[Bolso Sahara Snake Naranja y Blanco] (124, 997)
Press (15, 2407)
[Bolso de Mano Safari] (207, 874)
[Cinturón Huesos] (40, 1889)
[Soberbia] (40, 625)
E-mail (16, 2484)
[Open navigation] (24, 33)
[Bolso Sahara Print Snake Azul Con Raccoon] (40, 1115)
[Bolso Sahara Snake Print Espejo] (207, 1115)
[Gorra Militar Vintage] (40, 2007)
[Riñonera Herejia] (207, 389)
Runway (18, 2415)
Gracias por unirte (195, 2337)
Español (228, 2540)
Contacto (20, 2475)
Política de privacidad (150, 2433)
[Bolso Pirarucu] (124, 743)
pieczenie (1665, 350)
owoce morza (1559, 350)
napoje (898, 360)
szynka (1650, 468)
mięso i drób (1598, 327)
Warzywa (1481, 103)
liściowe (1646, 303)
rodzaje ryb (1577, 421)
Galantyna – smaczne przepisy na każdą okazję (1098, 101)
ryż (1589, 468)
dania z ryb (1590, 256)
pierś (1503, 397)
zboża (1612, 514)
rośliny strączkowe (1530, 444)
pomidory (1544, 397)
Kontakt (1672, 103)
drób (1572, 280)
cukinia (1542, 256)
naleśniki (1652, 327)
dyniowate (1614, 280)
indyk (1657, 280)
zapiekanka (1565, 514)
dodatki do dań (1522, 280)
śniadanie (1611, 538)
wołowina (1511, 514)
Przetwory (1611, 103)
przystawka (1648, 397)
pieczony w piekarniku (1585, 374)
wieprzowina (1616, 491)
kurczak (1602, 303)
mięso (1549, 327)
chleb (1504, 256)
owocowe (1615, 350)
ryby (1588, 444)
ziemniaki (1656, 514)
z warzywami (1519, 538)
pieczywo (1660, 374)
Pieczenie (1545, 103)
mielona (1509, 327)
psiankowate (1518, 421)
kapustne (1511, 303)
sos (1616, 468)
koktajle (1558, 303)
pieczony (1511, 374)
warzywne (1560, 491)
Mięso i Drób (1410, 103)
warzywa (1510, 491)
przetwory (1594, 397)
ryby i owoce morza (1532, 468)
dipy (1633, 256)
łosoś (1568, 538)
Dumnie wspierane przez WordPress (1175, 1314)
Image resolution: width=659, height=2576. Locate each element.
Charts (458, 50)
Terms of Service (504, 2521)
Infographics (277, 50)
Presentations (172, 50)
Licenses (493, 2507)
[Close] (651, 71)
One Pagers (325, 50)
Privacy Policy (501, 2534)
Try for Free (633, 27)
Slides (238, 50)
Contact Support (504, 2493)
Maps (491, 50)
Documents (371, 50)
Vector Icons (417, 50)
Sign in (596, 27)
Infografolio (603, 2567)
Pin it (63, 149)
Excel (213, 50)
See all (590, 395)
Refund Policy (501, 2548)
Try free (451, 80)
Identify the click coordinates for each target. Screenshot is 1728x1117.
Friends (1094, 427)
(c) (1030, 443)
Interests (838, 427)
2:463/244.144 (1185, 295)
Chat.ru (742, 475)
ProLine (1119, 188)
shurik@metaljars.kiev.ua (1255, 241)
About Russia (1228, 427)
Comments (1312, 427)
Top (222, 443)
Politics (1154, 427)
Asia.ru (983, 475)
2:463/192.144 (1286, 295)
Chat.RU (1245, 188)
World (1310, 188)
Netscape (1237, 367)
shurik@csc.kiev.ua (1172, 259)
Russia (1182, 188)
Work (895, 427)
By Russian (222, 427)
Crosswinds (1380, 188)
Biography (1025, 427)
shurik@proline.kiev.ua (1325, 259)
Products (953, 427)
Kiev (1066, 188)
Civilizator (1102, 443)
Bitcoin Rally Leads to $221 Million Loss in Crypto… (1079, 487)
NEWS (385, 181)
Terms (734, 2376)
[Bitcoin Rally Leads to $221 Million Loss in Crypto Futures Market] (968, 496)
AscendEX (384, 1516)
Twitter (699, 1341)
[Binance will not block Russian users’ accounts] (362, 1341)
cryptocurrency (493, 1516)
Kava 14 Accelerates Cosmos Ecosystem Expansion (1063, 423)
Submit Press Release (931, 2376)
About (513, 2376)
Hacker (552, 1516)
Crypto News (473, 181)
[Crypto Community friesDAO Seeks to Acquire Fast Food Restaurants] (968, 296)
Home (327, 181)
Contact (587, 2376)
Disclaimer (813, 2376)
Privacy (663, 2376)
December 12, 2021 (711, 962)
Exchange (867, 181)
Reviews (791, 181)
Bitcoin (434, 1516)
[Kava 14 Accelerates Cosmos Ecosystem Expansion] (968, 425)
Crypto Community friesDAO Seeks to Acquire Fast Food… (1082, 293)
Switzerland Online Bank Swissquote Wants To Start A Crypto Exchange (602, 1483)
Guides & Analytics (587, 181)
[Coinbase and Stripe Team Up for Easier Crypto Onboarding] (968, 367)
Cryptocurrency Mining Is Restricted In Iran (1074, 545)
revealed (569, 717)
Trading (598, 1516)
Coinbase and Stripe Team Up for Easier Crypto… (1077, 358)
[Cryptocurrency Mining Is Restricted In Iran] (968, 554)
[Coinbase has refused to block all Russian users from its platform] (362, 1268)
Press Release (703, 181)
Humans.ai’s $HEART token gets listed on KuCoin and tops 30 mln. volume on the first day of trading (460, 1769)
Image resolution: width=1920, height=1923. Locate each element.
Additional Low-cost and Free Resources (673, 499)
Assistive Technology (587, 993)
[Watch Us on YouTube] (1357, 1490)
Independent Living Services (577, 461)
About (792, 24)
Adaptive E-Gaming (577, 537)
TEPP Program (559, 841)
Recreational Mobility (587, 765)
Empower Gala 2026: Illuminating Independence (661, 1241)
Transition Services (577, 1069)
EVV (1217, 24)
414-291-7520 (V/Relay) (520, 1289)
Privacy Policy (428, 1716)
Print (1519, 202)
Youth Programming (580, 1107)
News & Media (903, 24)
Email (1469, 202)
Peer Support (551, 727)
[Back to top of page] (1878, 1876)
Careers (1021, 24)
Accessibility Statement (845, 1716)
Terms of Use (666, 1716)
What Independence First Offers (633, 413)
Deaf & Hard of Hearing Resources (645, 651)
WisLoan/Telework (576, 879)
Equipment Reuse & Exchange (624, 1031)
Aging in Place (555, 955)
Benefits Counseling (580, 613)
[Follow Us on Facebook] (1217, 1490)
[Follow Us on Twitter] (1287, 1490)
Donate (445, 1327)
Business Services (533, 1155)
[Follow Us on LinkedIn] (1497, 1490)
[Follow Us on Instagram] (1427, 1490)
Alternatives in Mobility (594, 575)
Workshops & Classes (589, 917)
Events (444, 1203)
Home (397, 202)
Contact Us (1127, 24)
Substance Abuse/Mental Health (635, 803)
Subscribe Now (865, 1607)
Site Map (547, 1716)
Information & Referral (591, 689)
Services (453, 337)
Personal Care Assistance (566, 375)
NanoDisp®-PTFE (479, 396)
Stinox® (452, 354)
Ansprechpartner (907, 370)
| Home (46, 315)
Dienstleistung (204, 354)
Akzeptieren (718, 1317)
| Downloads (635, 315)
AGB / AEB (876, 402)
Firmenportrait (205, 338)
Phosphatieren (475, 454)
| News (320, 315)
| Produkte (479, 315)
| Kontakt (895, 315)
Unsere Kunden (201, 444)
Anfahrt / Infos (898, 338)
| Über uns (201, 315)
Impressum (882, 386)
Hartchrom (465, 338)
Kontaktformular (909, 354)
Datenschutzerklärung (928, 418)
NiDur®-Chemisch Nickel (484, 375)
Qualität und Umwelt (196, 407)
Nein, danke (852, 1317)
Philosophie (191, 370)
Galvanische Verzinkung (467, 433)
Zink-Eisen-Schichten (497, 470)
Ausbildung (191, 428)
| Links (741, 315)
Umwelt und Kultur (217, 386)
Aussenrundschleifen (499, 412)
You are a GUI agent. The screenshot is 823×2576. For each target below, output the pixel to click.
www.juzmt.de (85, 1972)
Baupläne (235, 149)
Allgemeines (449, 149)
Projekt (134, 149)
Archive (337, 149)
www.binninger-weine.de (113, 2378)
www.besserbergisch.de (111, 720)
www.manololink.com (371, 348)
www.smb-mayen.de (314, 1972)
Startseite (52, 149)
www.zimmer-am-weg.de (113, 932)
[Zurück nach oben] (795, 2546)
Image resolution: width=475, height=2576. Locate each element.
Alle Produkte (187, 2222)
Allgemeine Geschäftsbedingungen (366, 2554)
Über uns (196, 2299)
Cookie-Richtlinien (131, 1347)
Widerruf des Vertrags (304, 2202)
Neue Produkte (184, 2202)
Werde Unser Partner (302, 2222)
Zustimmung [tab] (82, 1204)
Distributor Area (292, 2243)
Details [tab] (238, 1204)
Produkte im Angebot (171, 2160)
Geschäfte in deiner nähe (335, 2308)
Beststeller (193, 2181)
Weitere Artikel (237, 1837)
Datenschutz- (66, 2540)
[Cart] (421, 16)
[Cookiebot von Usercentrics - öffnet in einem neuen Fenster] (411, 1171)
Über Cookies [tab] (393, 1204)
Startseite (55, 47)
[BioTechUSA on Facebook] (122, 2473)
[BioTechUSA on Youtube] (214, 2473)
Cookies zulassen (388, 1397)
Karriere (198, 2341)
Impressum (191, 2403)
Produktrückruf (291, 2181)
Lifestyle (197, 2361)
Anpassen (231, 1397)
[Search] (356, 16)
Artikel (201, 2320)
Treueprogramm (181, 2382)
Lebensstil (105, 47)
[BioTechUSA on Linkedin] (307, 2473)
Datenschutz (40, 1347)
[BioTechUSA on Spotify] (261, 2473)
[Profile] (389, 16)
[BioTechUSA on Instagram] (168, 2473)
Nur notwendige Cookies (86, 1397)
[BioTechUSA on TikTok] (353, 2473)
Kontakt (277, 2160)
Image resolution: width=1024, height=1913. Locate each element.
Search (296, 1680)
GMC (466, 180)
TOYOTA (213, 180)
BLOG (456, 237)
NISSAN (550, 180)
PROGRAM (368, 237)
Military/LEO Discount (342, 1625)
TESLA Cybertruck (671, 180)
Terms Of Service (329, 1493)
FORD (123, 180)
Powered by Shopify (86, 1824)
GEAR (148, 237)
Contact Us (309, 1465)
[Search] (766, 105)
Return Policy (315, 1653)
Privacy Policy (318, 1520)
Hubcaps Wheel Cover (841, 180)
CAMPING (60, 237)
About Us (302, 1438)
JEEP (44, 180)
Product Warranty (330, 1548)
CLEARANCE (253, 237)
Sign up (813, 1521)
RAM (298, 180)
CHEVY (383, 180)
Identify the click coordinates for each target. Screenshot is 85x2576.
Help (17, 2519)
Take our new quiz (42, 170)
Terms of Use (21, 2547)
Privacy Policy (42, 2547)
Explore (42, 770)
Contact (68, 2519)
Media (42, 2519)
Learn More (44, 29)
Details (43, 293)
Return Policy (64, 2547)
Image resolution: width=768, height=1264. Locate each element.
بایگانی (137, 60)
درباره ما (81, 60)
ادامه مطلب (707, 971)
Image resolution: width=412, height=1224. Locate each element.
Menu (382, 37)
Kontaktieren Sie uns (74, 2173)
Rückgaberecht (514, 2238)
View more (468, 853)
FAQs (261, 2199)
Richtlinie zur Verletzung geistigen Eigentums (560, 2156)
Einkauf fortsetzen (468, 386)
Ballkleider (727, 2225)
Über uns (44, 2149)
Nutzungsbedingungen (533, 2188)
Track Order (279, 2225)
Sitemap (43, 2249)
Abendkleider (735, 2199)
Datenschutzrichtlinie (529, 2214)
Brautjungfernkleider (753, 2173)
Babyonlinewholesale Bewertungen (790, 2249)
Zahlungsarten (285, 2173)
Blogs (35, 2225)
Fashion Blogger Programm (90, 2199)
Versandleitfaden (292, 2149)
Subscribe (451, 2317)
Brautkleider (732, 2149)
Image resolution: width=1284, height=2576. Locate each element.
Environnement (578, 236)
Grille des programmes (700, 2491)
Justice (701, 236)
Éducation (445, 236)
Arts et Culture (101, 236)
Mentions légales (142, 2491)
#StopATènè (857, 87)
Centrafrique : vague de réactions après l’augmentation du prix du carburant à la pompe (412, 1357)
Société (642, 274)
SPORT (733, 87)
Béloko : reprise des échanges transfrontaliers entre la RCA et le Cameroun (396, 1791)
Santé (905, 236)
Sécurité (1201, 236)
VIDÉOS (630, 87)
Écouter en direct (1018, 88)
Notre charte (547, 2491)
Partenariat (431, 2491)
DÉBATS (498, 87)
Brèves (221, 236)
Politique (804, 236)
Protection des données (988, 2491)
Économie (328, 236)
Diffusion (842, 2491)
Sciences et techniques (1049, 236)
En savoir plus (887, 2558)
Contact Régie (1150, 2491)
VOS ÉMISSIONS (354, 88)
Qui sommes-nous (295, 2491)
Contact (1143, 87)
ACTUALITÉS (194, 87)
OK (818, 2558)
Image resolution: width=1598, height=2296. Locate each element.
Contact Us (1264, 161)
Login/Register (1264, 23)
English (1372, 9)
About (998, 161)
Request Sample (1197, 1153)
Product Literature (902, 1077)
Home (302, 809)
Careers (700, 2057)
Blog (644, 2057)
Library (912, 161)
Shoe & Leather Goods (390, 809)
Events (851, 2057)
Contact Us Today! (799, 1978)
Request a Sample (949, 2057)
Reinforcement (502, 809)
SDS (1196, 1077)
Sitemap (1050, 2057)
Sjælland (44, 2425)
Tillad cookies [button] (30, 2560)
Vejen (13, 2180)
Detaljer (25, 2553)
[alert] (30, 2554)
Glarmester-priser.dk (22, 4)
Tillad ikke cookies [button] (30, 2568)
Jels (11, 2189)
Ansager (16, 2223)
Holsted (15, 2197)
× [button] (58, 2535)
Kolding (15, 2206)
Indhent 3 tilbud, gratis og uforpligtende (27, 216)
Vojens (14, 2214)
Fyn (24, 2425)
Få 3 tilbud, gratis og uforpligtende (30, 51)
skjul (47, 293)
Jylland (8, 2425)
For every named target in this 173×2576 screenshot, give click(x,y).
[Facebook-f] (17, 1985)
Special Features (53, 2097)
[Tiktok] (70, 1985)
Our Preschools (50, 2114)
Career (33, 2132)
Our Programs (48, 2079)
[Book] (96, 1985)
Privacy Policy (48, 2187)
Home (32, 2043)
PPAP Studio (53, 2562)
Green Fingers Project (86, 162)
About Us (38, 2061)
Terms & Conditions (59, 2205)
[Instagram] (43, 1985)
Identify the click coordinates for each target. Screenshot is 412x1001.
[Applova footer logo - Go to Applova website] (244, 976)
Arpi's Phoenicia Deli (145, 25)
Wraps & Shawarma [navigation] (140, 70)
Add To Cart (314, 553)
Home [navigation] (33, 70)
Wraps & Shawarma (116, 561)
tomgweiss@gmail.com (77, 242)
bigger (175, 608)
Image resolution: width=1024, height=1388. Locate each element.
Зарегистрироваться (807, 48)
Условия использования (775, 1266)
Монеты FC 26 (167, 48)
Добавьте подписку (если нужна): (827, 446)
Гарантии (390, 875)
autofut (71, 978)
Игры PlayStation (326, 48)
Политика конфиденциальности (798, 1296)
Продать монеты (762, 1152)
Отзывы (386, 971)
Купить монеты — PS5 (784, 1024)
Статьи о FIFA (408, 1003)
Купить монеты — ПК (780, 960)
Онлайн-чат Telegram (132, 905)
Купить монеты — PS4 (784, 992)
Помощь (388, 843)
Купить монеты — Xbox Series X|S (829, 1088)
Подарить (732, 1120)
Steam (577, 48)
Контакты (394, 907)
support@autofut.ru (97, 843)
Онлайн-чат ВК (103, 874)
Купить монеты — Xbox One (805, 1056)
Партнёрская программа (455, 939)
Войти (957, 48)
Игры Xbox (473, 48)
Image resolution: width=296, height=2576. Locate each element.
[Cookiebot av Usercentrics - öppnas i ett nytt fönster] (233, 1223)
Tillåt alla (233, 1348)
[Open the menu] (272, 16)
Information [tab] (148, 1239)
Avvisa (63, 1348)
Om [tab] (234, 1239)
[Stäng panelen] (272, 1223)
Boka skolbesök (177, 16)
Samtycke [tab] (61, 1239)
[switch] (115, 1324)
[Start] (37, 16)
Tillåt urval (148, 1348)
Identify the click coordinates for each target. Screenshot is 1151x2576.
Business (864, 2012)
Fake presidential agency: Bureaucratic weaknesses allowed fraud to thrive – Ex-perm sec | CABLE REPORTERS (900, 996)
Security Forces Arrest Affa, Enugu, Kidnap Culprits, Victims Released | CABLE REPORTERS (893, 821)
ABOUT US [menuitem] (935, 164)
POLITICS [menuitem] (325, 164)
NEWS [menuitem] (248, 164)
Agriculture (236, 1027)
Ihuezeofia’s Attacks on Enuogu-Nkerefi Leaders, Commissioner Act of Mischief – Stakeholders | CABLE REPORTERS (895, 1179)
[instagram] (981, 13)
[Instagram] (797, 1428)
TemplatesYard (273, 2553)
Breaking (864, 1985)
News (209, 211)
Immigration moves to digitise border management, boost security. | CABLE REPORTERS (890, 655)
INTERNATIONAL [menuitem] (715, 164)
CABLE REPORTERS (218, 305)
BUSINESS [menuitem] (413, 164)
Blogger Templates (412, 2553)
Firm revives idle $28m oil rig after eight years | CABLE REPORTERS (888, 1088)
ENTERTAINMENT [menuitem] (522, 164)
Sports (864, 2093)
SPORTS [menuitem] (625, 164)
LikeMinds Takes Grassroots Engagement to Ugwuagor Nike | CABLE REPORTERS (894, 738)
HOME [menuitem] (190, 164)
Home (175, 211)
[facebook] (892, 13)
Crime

──────────

• _Directions for this task_: Please give back exactly the lines of this listing beginning at the line with "Brautjungfernkleider (753, 2173)" and ending with the line with "#StopATènè (857, 87)", both included, and nothing else.

• _Problem solution_:
Brautjungfernkleider (753, 2173)
Babyonlinewholesale Bewertungen (790, 2249)
Zahlungsarten (285, 2173)
Blogs (35, 2225)
Fashion Blogger Programm (90, 2199)
Versandleitfaden (292, 2149)
Subscribe (451, 2317)
Brautkleider (732, 2149)
Image resolution: width=1284, height=2576. Locate each element.
Environnement (578, 236)
Grille des programmes (700, 2491)
Justice (701, 236)
Éducation (445, 236)
Arts et Culture (101, 236)
Mentions légales (142, 2491)
#StopATènè (857, 87)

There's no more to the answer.